B cell lymphoma (BCL) is a heterogeneous group of lymphoid malignancies which comprise the majority of canine lymphomas. This review aims to explore the use of flow cytometry to refine the diagnosis of canine BCL.

  • Kim C, Wouda RM, Borrego J, Chon E. Cyclophosphamide rescue therapy for relapsed low-grade alimentary lymphoma after chlorambucil treatment in cats. J Feline Med Surg. (2021)

The aim of this study is to evaluate the response, outcome and prognostic factors in cats with clinically presumed relapsed low-grade alimentary lymphoma (LGAL) receiving cyclophosphamide as a first-line rescue therapy after failing chlorambucil treatment.

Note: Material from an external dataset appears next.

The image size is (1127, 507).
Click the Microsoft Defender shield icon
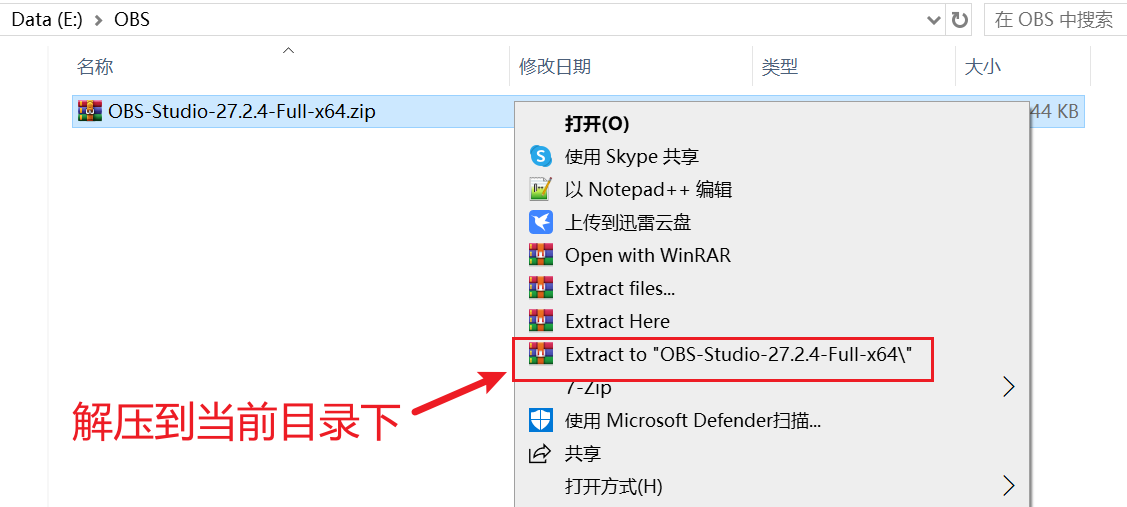[x=541, y=420]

  • Freytag JO, Queiroz MR, Govoni VM, Pereira IVA, Pulz LH, de Francisco Strefezzi R, Queiroga FL, Cogliati B. Prognostic value of immunohistochemical markers in canine cutaneous mast cell tumours: A systematic review and meta-analysis. Vet Comp Oncol. (2021)

Histological grading systems remain cornerstones in the prognosis of canine cutaneous mast cell tumours (MCTs), but the distinct biological behaviour of each tumour often necessitates the use of complementary markers. This systematic review and meta-analysis was designed to establish which immunohistochemical markers have verifiable prognostic value for cutaneous MCTs in dogs.

European Society of Veterinary Oncology (ESVONC) was established 30 years ago by a group of scientists, active in the field of veterinary and comparative oncology. Here is their web site and FB page.
Each year, they present state-of-the-art scientific programs at their annual congress. You can check the upcoming ESVONC congress (26-28 May 2022) preliminary program HERE.

ONCOWAF is a webpage dedicated to pet owners providing concrete and independent answers about what cancer means in dogs and how one can deal with this. Oncowaf is an initiative of Laetitia Cicchelero, a veterinarian from Belgium with a passion for (research in) oncology.